▶ Job item A
Please rewrite the part of the redirect discussion that begins at the words "Removing the invalid" and stops after "to this discussion.", substituting "broken redirect" for "invalid redirect".
▶ Job item B
According to the redirect discussion, what does Cirrus seem to depend on to store search data?
▶ Job item C
Write the next part of the redirect discussion, following on from its final line.

Clearly an exaggerated claim. The issue there seems partly due to mediawiki itself allowing the creation of an intertwiki redirect. This is clearly invalid otherwise anyone viewing that page would automatically be moved to de:wiki. Cirrus seems to depend on valid redirects to store search data.
Removing the invalid redirect will likely fix the problem. Although the issue needs to be fixed in cirrus as well. 197.218.92.155 (talk) 19:48, 9 June 2018 (UTC)Reply
The discussion above is closed. Please do not modify it. No further edits should be made to this discussion.

(Collected data)
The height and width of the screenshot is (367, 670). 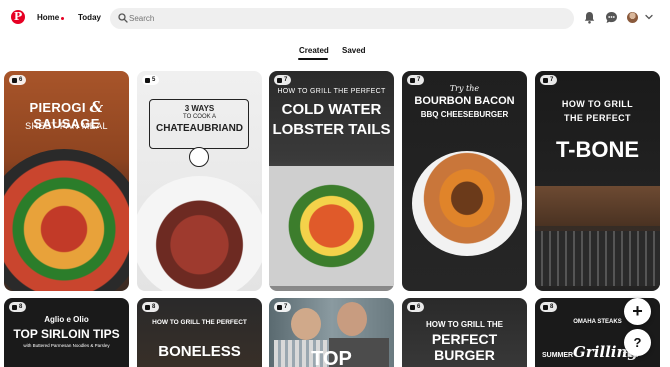 I want to click on pin-card: HOW TO GRILL THE PERFECT BURGER 6, so click(x=464, y=332).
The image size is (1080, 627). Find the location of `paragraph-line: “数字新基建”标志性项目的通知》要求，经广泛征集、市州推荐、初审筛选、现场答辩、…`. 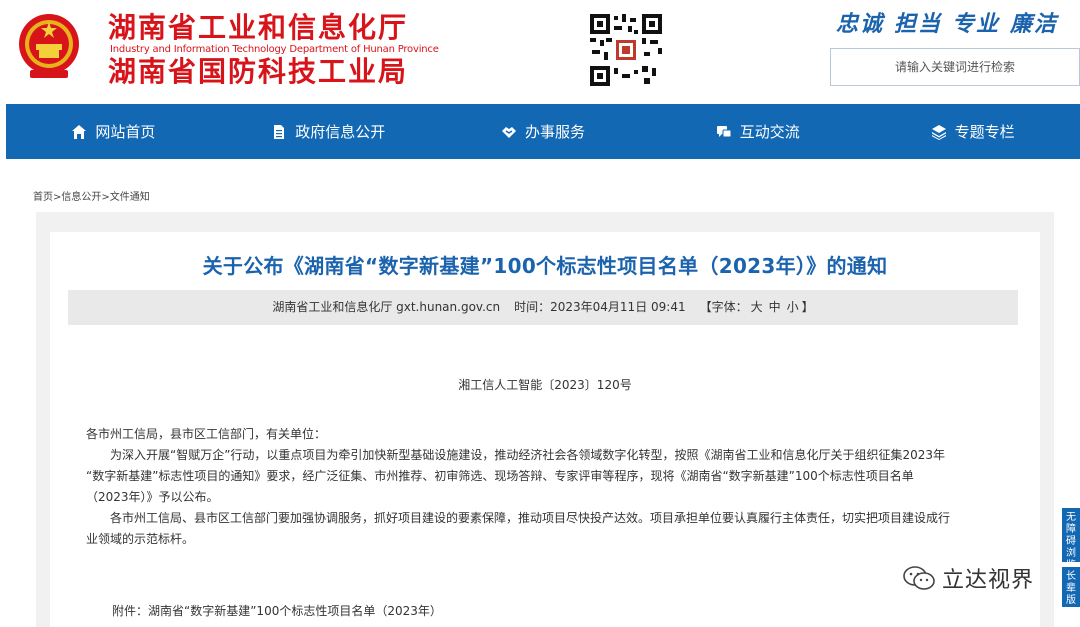

paragraph-line: “数字新基建”标志性项目的通知》要求，经广泛征集、市州推荐、初审筛选、现场答辩、… is located at coordinates (500, 476).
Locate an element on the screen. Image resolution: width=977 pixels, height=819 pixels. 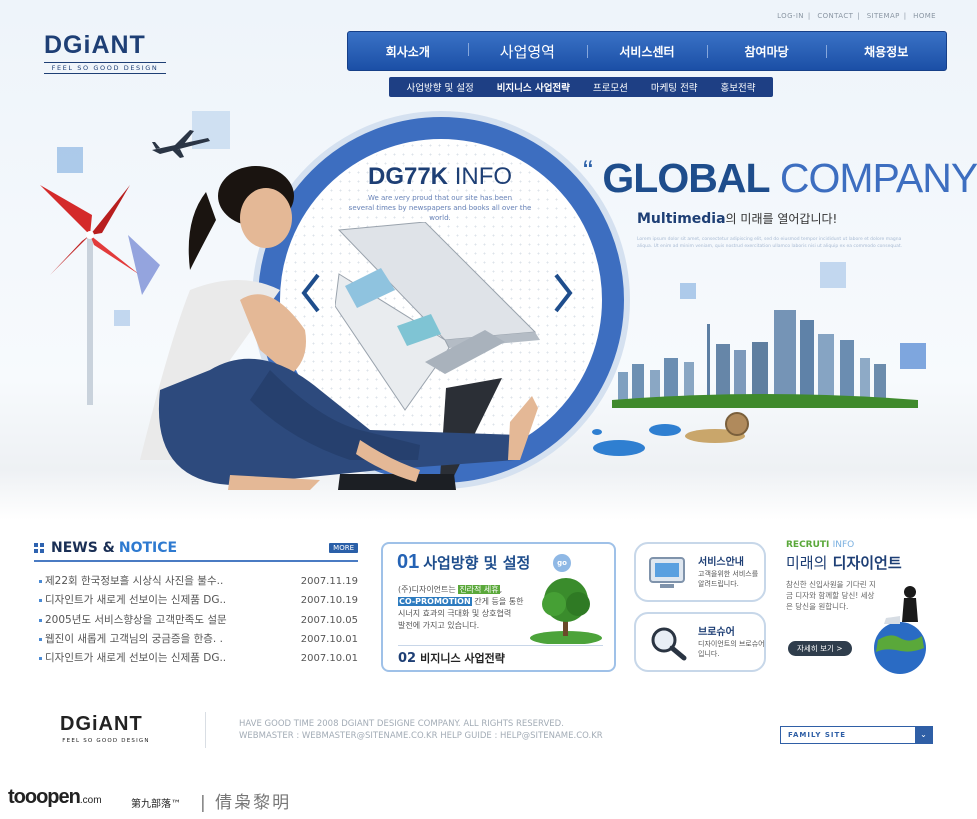
dots-icon is located at coordinates (39, 548).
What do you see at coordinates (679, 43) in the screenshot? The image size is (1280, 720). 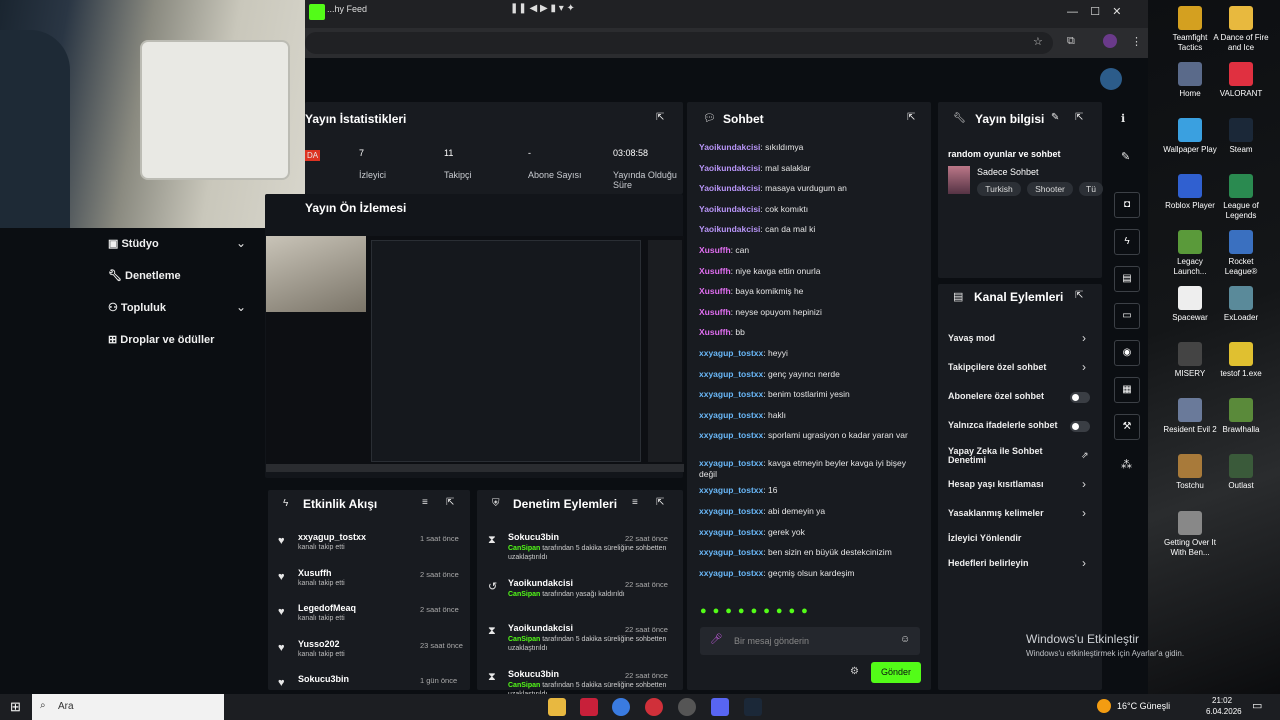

▶ Task output A
Removing the broken redirect will likely fix the problem. Although the issue needs to be fixed in cirrus as well. 197.218.92.155 (talk) 19:48, 9 June 2018 (UTC)Reply
The discussion above is closed. Please do not modify it. No further edits should be made to this discussion.

▶ Task output B
Valid redirects.

▶ Task output C
[edit]
I am having a hard time loading index dumps using instructions from the elastic blog Looks like others are too [1] [2] [3]
I am trying to do something very basic - load wikiquotes/wikivoyage index and run simple elastic search queries. There are a lot of docs saying a lot of different things but looks like I just need clarity on 3 pieces of info
[1] Version of elasticsearch to use? I was trying things out with 6.3 and I can't figure out what version is being used by wikipedia or where to find the version number.
[2] Do I need to add plugins after elasticsearch is installed (I am on ubuntu 16.04) some docs say analysis-icu and others point at https://github.com/wikimedia/search-extra I cant figure out what these plugins are doing so not sure if they are the source of my errors
[3] Creating the index initially needs a mapping and setting file which seem to be very different for elastic 2,5,6. I tried using these Mapping & Setting but it looks like they are of a much older version. Is there a place where I can find the current files and just drag and drop them into my basic single node no replication setup?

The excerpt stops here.